Are we ready to use PSMA as a theranostic biomarker in clinical practice for patients with breast cancer?

Abstract

e13114 Background: Subtype classification for breast cancer (BC) patients is important for risk-stratification. Unfortunately, this parameter is not able to discriminate perfectly between high- and low-risk disease and the identification of an accurate biomarker to determine aggressiveness is still a clinical need. Prostate-specific membrane antigen (PSMA) could be important given that it has been reported to be expressed in BC tumor cells and even more in endothelial cells of tumor vessels. Methods: We analyzed 101 BCs of whom 22 luminal A, 34 Luminal B, 22 HER2 positive and 23 triple negative (TN) BC to assess whether PSMA expression by immunohistochemistry was different in tumor subtypes and was related to ki67 expression and stromal (tumour-infiltrating lymphocytes) TILs.

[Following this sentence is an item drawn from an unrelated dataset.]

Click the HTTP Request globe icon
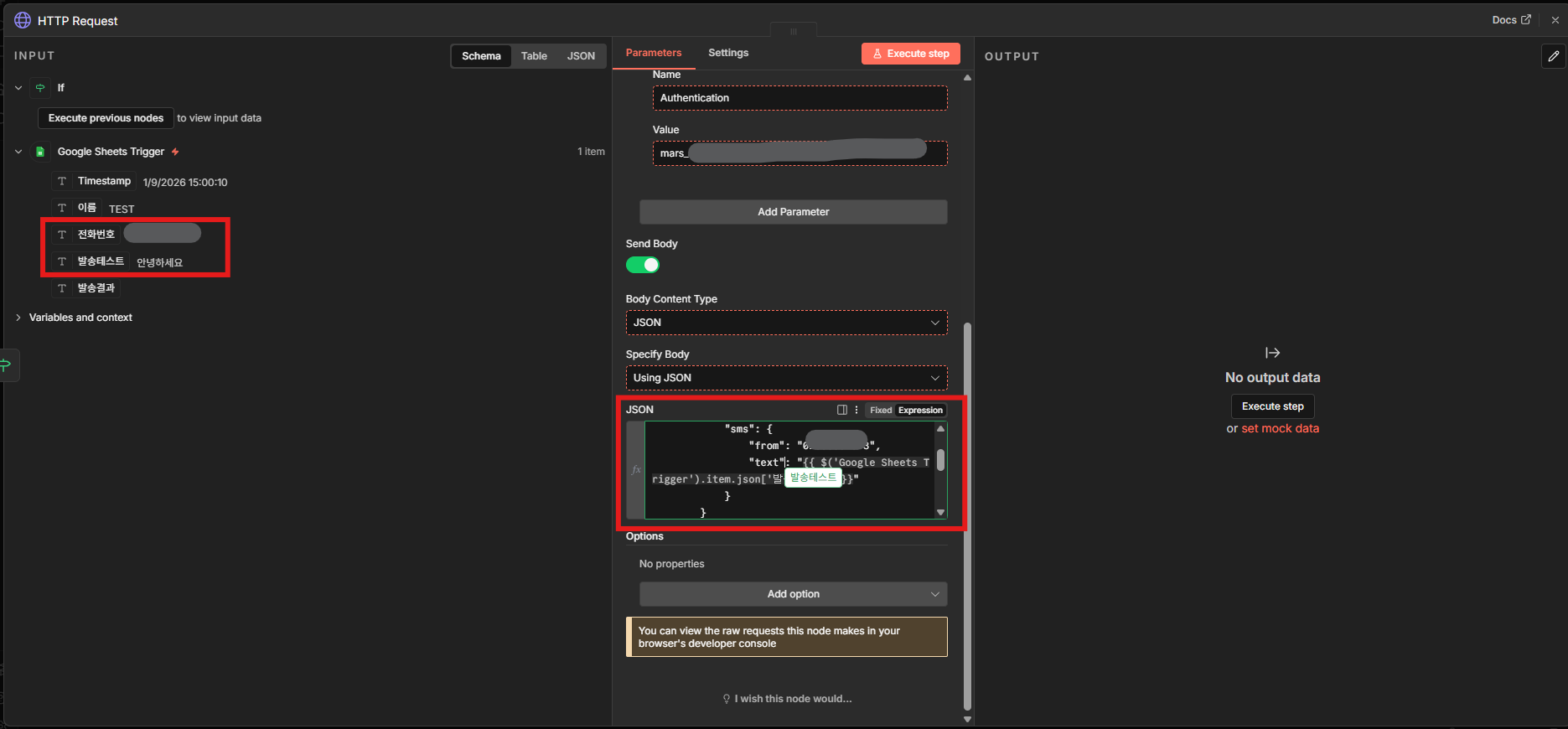Viewport: 1568px width, 729px height. point(23,20)
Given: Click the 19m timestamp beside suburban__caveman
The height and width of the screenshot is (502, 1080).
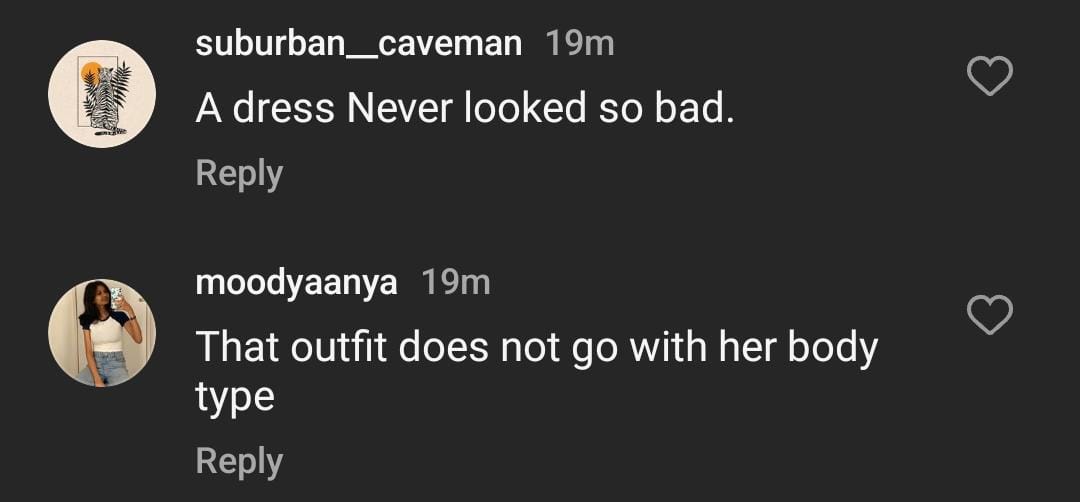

PSMA positivity was calculated as the number of positive vessels on 10 fields at 40X magnifications. Kruskal Wallis’s test was used to assess difference in PSMA positivity among BC subgroups and Dunn’s test was performed for post-hoc comparisons; Spearman’s rho coefficient was calculated to analyze the correlation among PSMA, KI67 and TILs. Results: The median age at diagnosis of BC patients was 66 (min-max: 25-87 years). Seventy (69.3%) patients had ER>0 and 64 (63.4%) had PgR>0. The ductal histotype was present in 92 patients (91%). The majority of the patients had grade 3 tumors (55.4%). Considering the number of positive vessels, our results showed that median PSMA was higher in TNBC compared to Luminal A, Luminal B and HER2 positive tumors (p<0.001, p=0.001 and p=0.041, respectively). Ki67 was higher in TNBC compared to Luminal A, Luminal B and HER2 positive tumors (p<0.001, p<0.001 and p=0.001, respectively). We saw a correlation between PSMA and ki67, especially in HER2 positive tumors (p<0.001), while a correlation between PSMA and TILs was observed in Luminal A (p=0.028). The analysis of PSMA expression on the lymph nodes showed the same trend observed for the primary tumors given that it was higher in TNBC compared to HER2 positive and luminal cancers. Conclusions: Our results suggest that PSMA could be used as a theranostic biomarker in BC considering that it is highly expressed in more aggressive tumors and the possibility to treat PSMA expressing patients for anti-angiogenesis and/or radionuclide treatment.